Papal news abounds this week. Papal encyclical, joint-papal statue blessing, an announcement of double papal canonizations, Pope Francis’ first trip outside of Rome.

There’s much to talk about.

As such, this week you’ll see Vatican news on the briefs page, in two news analyses and in the editorial. But I also wanted to draw your attention to the In Focus (Pages 9-12), which is a bit different from our typical four-page center section.

The main story, written by the team of longtime Catholic journalist and commentator Russell Shaw and University of Notre Dame law professor Gerard Bradley, examines the changing landscape of Catholic institutional ministries and subsequently outlines a focused vision of what a more effective future of those ministries might best look like.

In calling for a renewal of Church ministries, the authors make some strong recommendations: perhaps the strongest of which being that Catholic “mega-ministries” (i.e. hospitals, charities and some universities) should be allowed to “go their own way,” while smaller, orthodox and non-government subsidized ministries should take their place.

Editor's preview of this week's issue

Their suggestions are well thought through, clearly mapped out and eloquently presented, and we hope you will find them interesting and insightful.

But because these are complex issues, we tried to offer a more complete picture of the situation by inviting Catholic professionals with alternate viewpoints to weigh in.

On Page 12, three responders discuss Shaw and Bradley’s proposals, dissecting the authors’ opinions and offering their own. As a result, the In Focus this week has morphed into a kind of call-and-response — a space for real engagement on serious subjects.

Responding to Shaw and Bradley’s article are Carolyn Woo, president and CEO of Catholic Relief Services; John Cavadini, director of the Institute for Church Life at the University of Notre Dame; and Mark Gray, political scientist and senior research associate at the Center for Applied Research in the Apostolate at Georgetown University in Washington, D.C. The opinions of these distinguished contributors speak for themselves, and this dialogue, we hope, is only the beginning.

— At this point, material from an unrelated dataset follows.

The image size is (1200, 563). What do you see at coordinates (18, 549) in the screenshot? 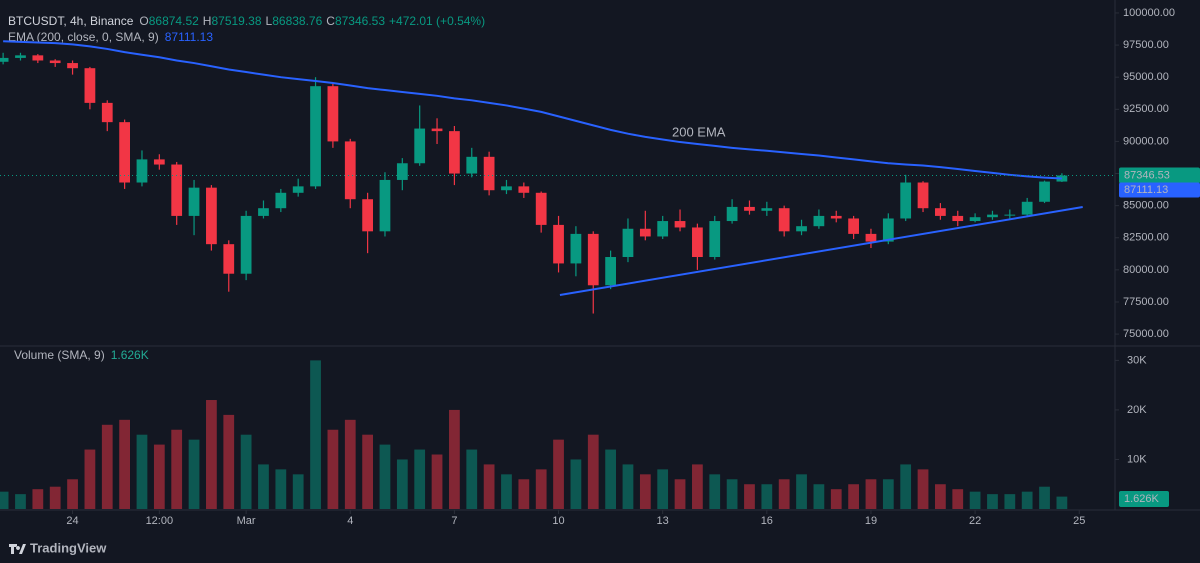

The beauty of the Catholic press is that we are able to initiate these discussions — discussions we hope are relevant and valuable as you live out a life of discipleship. It aims to further the search for truth by the exchange of ideas.

That’s certainly a goal of OSV Newsweekly: to offer a full picture of complex issues in our Church — whether it be on the latest papal encyclical or on the role of Catholic hospitals and universities in today’s society. We hope this week’s In Focus will do just that.